The Mouse Shoots Its Foot

Last month, Disney closed down its DisneyToon Studios Australia operation. This was the last facility that was producing the traditional, hand-drawn animation that Disney was famous for, from Steamboat Willie all the way up to Home On The Range.

Sure, there'll still be hand-drawn TV projects with the Disney name, but they'll be contracted out to smaller studios, most likely Korea and Japan. For better or for worse, Disney has decided to throw its lot into full-blown CGI graphics for future animation projects.

John Canemaker, animation historian, reflects on this decision for the Wall Street Journal:

For nearly eight decades, the line was king at Disney. It could express anything.

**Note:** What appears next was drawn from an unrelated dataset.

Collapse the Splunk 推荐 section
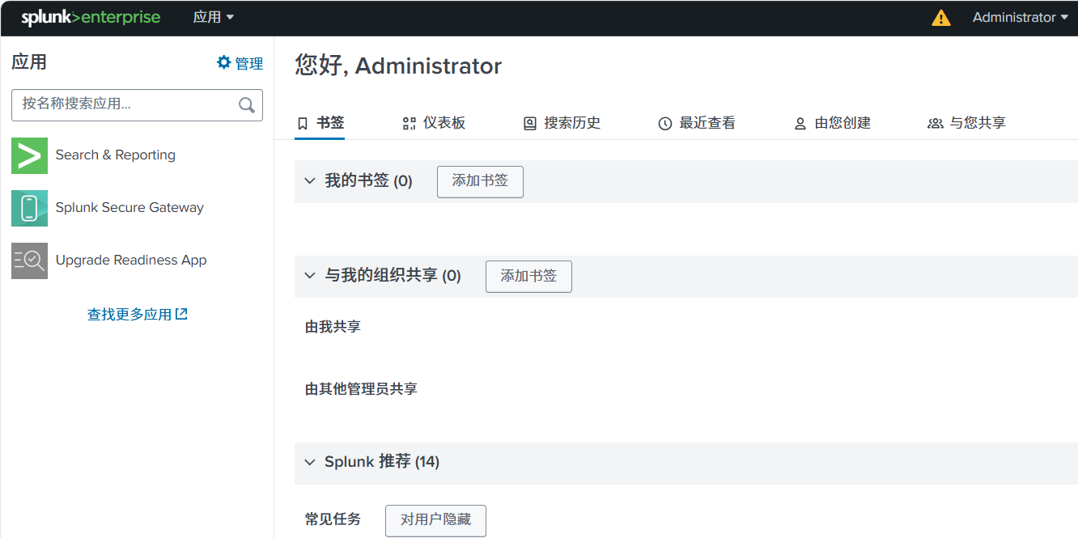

From the minds and hands of many artists sprang marvels of imagination: In addition to Mickey Mouse, there were three resourceful little pigs who inspired a Depression-era nation; balletic hippos, crocodiles and mushrooms; a prince slaying a fire-breathing dragon; a puppet wishing to become a real boy; and a rambunctious duck with a short fuse ...

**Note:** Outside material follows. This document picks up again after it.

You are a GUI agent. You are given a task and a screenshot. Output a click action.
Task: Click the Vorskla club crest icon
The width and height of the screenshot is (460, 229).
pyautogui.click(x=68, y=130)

What would Walt have made of all this? Considering the fact that the then-new technology of movie soundtracks put his studio on the map, and that he constantly sought out and exploited innovations such as three-color Technicolor, the Multiplane Camera, stereophonic sound, television, Audio-Animatronics and lasers, I feel sure he would have embraced CGI animation ... but somehow I doubt he would have thrown the baby out with the bath water by abandoning hand-drawn animation. Walt was known to spend years trying to find the best way to deploy the talents of certain of his artists, and perhaps he would have found new ways to use the unique qualities of the hand-made moving image--its inherent warmth; the happy accidents of the human touch; the immediate intuitive link between brain, hand and drawing instrument; the special flexibility and style that is so different from the dimensionality, essential coolness and realistic imagery of CGI ...

As Disney's great admirer Steven Spielberg recently said, "If storytelling becomes a byproduct of the digital revolution, then the medium itself is corrupted."

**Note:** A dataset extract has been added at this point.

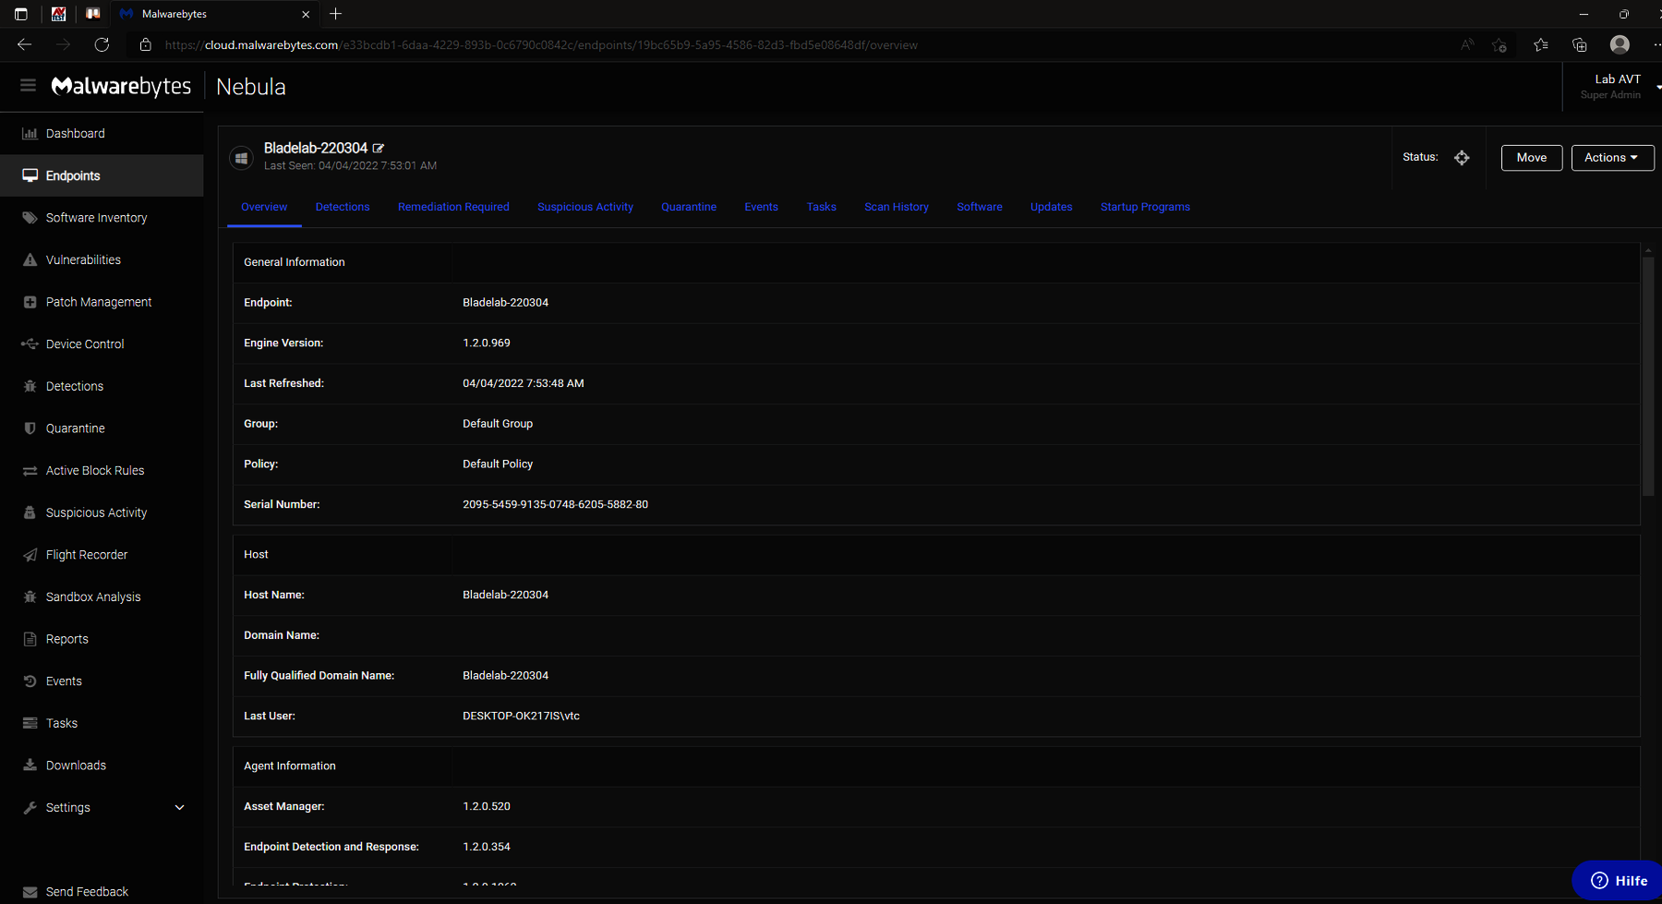
Task: Expand the Settings section chevron
Action: click(179, 808)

If I might add one thing: I graduated from Algonquin College's animation program in 2003, the year before they began teaching CGI courses. I've had to teach myself to use programs like Macromedia Flash and ToonBoom, which use the computer to animate but allow hand-drawn input via the graphics tablet. And at some point I'm going to get around to learning 3-D applications like Maya.

I'll concede that CGI has come a long way since the days of Tron. But they wouldn't have if the hand-drawn crowd hadn't gotten in first. It's a truism that an animator should first learn to do hand-drawn animation before progressing to the computer. It gives him or her a better appreciation of animation principles like timing, design, and incidental actions--things that are hard to learn while learning the computer at the same time.

So naturally, I think it's a mistake to put all Disney's eggs in the pretty little basket that is CGI (for every Toy Story, there's a Polar Express or a Final Fantasy). CGI would never have allowed creations like Rugrats, or Ren & Stimpy, or Spongebob Squarepants -- characters who qualities relied on the personal quirks of their creators, as expressed by their hand-drawn styles. Bugs Bunny could never have come out of the computer; nor could Homer Simpson. (I reserve judgement on the South Park gang.)

Will hand-drawn animation return to Disney? Well, I certainly don't think the hand-drawn art will die completely. People still make films in black-and-white, for asthestic purposes. People still draw comics and cartoons, and still appreciate the art of the moving line. And since movie executives change jobs all the time, I have to believe that somewhere down the road an exec will show up who'll look at all the Disney classics ... and wonder if their in-house talent could rise to those levels, in that medium. And actually spend money to try it.

It's the nice thing about Hollywood: sooner or later, things always come back. Even characters drawn by hand.